中文
Published date:2014-12-15    Provided by:School of Science
Title: Block-wise Alternating Direction Method of Multipliers for Multiple-block Convex Programming and Beyond

Guest Speaker: Dr. Xiaoming Yuan (Hong Kong Baptist University)

Time: 2014-12-17 (Wednesday), 1030 - 1200
Location:
Conference Room 7215, School of Science


Abstract

      The alternating direction method of multipliers (ADMM) is a benchmark for solving a linearly constrained convex minimization model with a two-block separable objective function; and it has been shown that its direct extension to a multiple-block case where the objective function is the sum of more than two functions is not necessarily convergent. For the multiple-block case, a natural idea is to artificially group the objective functions and the corresponding variables as two groups and then apply the original ADMM directly - the block-wise ADMM is accordingly named because each of the resulting ADMM subproblems may involve more than one function in its objective. Such a subproblem of the block-wise ADMM may not be easy as it may require minimizing more than one function with coupled variables simultaneously. We discuss how to further decompose the block-wise ADMMs subproblems and obtain easier subproblems so that the properties of each function in the objective can be individually and thus effectively used, while the convergence can still be ensured. Extensions to the block-wise versions of the generalized ADMM and the ADMM with Gaussian back substitution will also be discussed.

Biography

      Xiaoming Yuan(袁晓明)was educated at Nanjing University (B.Sc., M.Phil.) and City University of Hong Kong (Ph.D.), all majoring in Mathematics. He had worked at University of Victoria, Shanghai Jiao Tong University, and University of British Columbia Okanagan before he joined Hong Kong Baptist University.

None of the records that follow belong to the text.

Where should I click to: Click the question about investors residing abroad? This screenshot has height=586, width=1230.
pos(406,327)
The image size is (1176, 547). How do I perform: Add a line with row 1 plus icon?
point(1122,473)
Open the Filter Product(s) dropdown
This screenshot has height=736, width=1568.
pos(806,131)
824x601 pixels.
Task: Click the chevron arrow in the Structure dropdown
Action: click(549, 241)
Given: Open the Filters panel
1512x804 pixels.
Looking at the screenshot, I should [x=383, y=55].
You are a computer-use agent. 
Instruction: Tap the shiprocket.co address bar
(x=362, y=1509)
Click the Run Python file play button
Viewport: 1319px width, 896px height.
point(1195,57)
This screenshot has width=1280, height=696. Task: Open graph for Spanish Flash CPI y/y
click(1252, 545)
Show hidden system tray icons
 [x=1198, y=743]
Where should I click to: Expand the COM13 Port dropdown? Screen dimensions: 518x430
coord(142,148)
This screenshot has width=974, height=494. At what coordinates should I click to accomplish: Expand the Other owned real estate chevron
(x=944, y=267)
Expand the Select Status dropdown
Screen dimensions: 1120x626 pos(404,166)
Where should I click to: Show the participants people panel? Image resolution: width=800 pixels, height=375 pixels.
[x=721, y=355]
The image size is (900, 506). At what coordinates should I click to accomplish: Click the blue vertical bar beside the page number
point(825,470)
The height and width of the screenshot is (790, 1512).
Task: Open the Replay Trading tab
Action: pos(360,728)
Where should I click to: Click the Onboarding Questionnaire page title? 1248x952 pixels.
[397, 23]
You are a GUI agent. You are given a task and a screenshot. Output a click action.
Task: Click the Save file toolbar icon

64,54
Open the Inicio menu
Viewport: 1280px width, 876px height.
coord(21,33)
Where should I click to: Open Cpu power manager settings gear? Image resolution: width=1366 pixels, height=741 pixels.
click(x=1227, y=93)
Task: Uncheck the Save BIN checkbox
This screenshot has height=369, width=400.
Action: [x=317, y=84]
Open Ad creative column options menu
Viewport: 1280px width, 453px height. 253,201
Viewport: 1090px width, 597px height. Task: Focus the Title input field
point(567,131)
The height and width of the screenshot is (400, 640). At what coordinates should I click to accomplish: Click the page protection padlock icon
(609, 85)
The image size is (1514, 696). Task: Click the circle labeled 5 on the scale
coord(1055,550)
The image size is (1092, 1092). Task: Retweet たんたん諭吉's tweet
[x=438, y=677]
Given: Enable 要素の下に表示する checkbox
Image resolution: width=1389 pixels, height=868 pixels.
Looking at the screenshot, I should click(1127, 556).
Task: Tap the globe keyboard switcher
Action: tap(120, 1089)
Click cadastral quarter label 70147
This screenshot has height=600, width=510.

       His research focus is numerical optimization including such topics as variational inequalities and complementarity problems, sparse and lowrank optimization, and firstorder methods for largescale convex programming problems. Xiaoming Yuan is also interested in applications arising in image processing, statistics and operations management.

      His research works have appeared in some top journals such as SIAM Journal on Optimization, Mathematics of Computation, Journal of Scientific Computing and Math. Programming.